Excerto do documento
────────

No princípio era o Big Brother, e o Big Brother era o programa mais visto da televisão. De seguida vieram as Casas dos Segredos, as Quintas e uma série de réplicas até que o formato se esgotou. A suposta realidade tomava conta do ecrã e o espetador vibrava a cada pormenor que a ficção ia mostrando. A audiência aumentava quando o jovem provinciano dava de comer às galinhas e era alvo de chacota dos companheiros; disparava ao pontapé gratuito sobre uma concorrente e ainda subia mais às cenas de sexo comentadas em direto e quando a apresentadora anunciava o tempo que o ato demorou a consumar-se.
O cenário parecia real e as câmaras captavam o que ia acontecendo. Desde esse dia três de setembro de dois mil, salvo o erro, que, para continuar a captar o público, era necessário adensar o guião, mantendo a ideia de que tudo era realidade e improviso por forma a elevar os níveis de adrenalina e, essencialmente, de seratonina. Ao cenário chamavam “Casa” e aos pseudoatores “participantes”, pois o espetáculo já tinha sido montado quando os psicólogos estudaram os perfis, combinaram as personalidades e sabiam, de antemão, o que aquela mistura daria num espaço fechado e sem contato com o mundo exterior.
À semelhança do circo romano também aqui se exige mais espetáculo e mais ação. Lá por fora há novos formatos e a concorrência entre canais obriga à antecipação na compra dos direitos; se os reality show’s com jovens já aborreciam é necessário encontrar novos atores e um guião que continue a explorar o mais negativo do ser humano sem atender à idade ou às consequências, e o Grande Irmão criou o SuperNany! Se no formato espanhol se baixou a fasquia até à adolescência, em Portugal foi-se até à infância, não já num cenário criado mas escancarando as portas da intimidade daquilo que devendo ser um lar é, afinal, uma jaula exposta aos olhos do mundo.

────────

Requisito 1
Responda a estas perguntas sobre o texto acerca dos reality shows:
(a) Que nome se dava ao cenário onde os participantes viviam?
(b) Quem estudou os perfis e combinou as personalidades?
(c) No formato espanhol, até que idade se baixou a fasquia?
Requisito 2
Prolongue o texto sobre os reality shows a partir da sua última frase, mantendo o mesmo tom.
Os registos não têm qualquer papel nesta tarefa.

────────

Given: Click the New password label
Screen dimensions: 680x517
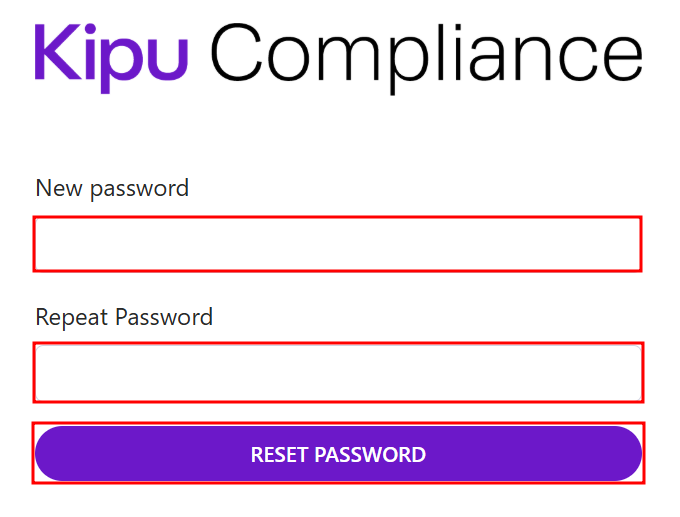Looking at the screenshot, I should pyautogui.click(x=112, y=188).
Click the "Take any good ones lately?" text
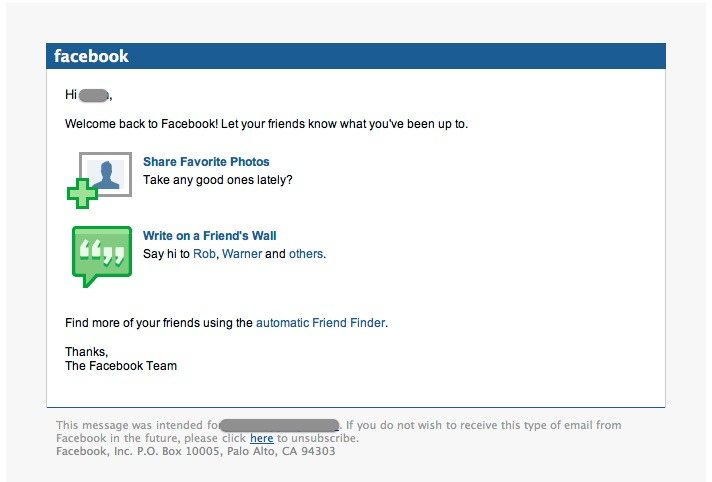The image size is (712, 482). 218,180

────────

Resposta 1
(a) "Casa".
(b) Os psicólogos.
(c) Até à adolescência.

Resposta 2
A polémica que se seguiu é de todos conhecida, continuando o canal promotora somar audiências, agora com entrevistas, debates e intervenientes dos mais diversos quadrantes – incluindo o Ministério Público e altos representantes da Comissão de Proteção de Crianças e Jovens. Como o que está em causa são juízos de valor, os debates terminaram sem vencedores nem vencidos – como convém nestas situações. Com efeito, se têm razão os que consideram que os superiores interesses da criança estão ameaçados com tal exposição e que não houve a sensatez necessária para acautelar os efeitos nestes seres em início de vida, também os que defendem a exposição destes casos na praça pública, porque eles existem, não deixam de ter razão. Ambas as facções perdem na análise quando abordam, superficialmente, a realidade que está presente no mundo ocidental e não vão ao âmago da questão: os pais perderam a batalha da educação.
De momento, não interessará muito abordar as causas nem olhar para os nichos familiares onde, ainda, parece existir harmonia e adultos que, balizados por valores religiosos ou da tradição genealógica, conseguem desempenhar o seu papel, porque acredito que, mesmo esses, têm as suas dúvidas enquanto educadores. A única é a de que não se educa por osmose nem por imitação e muito menos por catálogos de Nanys. Educar nos dia de hoje é fazer um número de trapézio sem ensaio, sem rede e sem possibilidade de voltar atrás.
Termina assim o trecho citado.